Data extracts
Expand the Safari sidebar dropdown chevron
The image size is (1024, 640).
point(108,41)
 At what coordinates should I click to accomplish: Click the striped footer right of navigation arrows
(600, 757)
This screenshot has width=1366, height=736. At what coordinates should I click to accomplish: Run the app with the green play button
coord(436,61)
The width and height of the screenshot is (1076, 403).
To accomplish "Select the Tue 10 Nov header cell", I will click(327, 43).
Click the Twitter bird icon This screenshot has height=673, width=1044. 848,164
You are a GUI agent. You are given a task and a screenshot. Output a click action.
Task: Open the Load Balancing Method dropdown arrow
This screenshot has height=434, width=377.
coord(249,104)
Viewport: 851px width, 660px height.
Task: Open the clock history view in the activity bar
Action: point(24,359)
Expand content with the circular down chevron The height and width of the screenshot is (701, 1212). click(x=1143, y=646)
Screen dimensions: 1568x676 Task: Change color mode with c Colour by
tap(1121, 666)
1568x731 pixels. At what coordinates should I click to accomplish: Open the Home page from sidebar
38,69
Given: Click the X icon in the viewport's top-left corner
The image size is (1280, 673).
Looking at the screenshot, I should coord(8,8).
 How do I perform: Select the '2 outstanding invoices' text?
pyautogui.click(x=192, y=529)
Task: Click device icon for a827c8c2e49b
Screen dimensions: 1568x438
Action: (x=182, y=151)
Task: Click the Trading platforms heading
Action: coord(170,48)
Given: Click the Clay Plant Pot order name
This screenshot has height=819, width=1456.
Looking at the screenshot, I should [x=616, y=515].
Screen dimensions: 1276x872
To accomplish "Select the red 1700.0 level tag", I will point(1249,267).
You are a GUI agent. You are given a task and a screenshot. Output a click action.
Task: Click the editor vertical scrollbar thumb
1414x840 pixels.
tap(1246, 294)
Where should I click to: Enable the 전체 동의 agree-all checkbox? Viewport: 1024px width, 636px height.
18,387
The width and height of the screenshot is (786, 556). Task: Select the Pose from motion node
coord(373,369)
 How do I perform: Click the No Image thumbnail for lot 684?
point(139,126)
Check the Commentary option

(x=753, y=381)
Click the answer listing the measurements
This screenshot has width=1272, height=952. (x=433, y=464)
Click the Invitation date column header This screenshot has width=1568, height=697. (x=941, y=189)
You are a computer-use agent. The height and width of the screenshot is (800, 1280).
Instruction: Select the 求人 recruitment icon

Problem to solve
Copy from the entries only those lines that hold the word "will".

Solution to the problem
To accomplish "Select the Tue 10 Nov header cell", I will click(327, 43).
To accomplish "Select the red 1700.0 level tag", I will point(1249,267).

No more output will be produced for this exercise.